The role of the coach is basically that of facilitator. He or she aids the athlete in the development in their skills and the refinement of the game. For the novice that means a lot of teaching in regards to skill execution. When working with experienced players, it become much more a question of refinement and showing them how to apply what they know to the best effect given the situation at-hand.

 

Coaching or mentoring in trading should be the same thing. The advantages of having someone to oversee your development are many. There is the obvious element of teaching, as it is often assumed that the coach knows more about the markets and has more experience in them than the trainee.

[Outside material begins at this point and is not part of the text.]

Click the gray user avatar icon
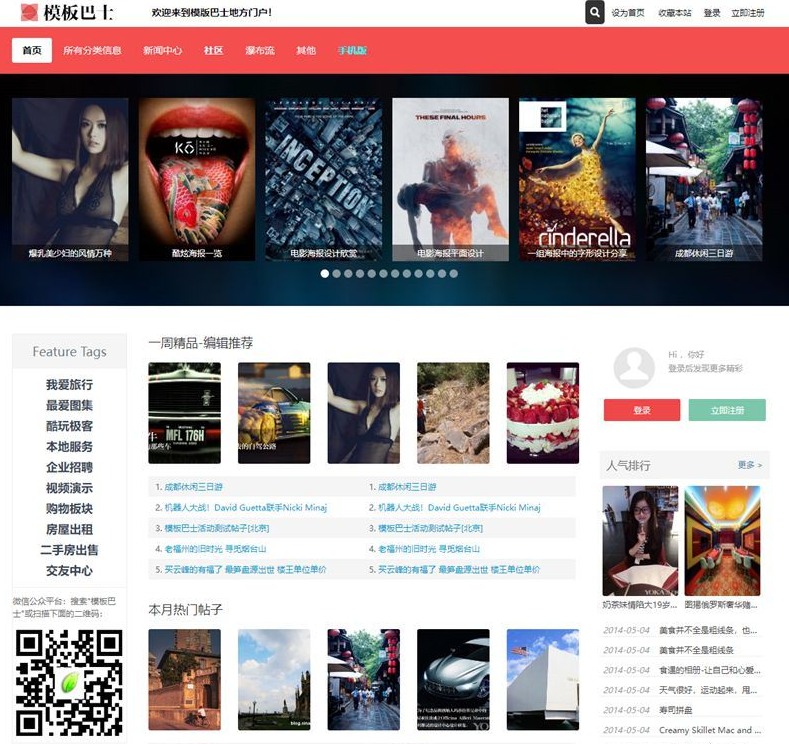This screenshot has height=744, width=789. (634, 367)
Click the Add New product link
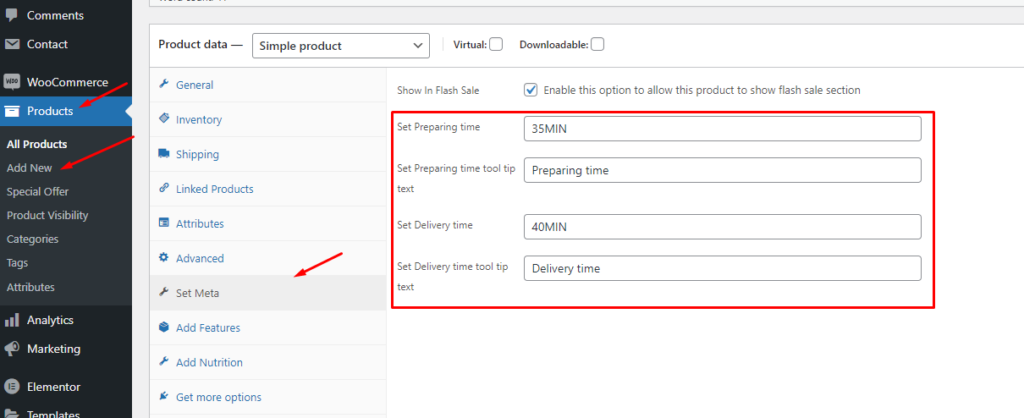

Possibly even more important, however, is the coach’s role as external observer.

 

When I coach volleyball, I can see things a player is doing incorrectly that they cannot see because they lack the proper perspective. I can then tell them what they are doing wrong and help them correct it. A trading coach can do the same sort of thing.

 

At the same time, there is the mental and emotional element to coaching which is separate from the teaching one. Especially in the case of experienced athletes, it is often more a question of maintaining a proper level of motivation and a high degree of confidence to ensure peak performance than anything else. The same can be said of trading, where one’s mental state often seriously influence one’s performance just as it does in athletics.

 

The question of where one finds a coach or mentor is a difficult one. Brett Steenbarger (author of The Psychology of Trading and a contributor to this site on the topic of trader development) and I recently discussed this very topic. There are certainly a great many experienced traders out there willing to share what they know in one way or another. But are they really prepared to provide the guidance needed? Some may be good teachers – imparters of knowledge – but lacking in the ability to be a coach in the full sense of the word. Others might be great motivators, but perhaps do not have the breadth of knowledge and/or experience needed for the educational element of coaching.

 

There are two major obstacles to finding a good trading coach. First of all, it is the tendency of many people to look for someone who’s had a great deal of success as a mentor. The problem with that is in a many cases those people are not well equipped to coach. It’s something seen in athletics all the time. Look to the ranks of coaches in your favorite sport. How many of them can you point to and say he or she was a great player? Now consider how many were good players, but not superstars. There are way more of the latter in the coaching ranks than the former because the average players tend to have to work harder and become better students of the game to be competitive.

 

The other difficulty in finding good trader coaches is that there are no real training programs for these people. As a volleyball coach I can go to training seminars and courses, earn national and even international levels of certification, and work under the direction of other coaches more knowledgeable and experienced than myself. As yet, there is no such readily available structure in trading. We cannot look, for example, at someone’s resume and see that he or she is a Level III certified coach, having been so declared by a recognized training and testing organization.

 

So where does that leave us? Well, clearly there is value in having a coach to help us maximize our performance in the markets. As things currently stand, though, finding a good one for our particular situation is going to remain a challenge. It requires the discipline to not just look at someone’s returns and assume that they can teach you how to do that yourself (remember, teaching you a trading system is not the same as coaching you through applying a trading system). It also requires legwork to check out a possible coach. Have they coached others before? Get references. Make sure you find someone who will fulfill your particular requirements and be a good match. If you can do that, you should see your development as an effective trader really take off. (John Forman)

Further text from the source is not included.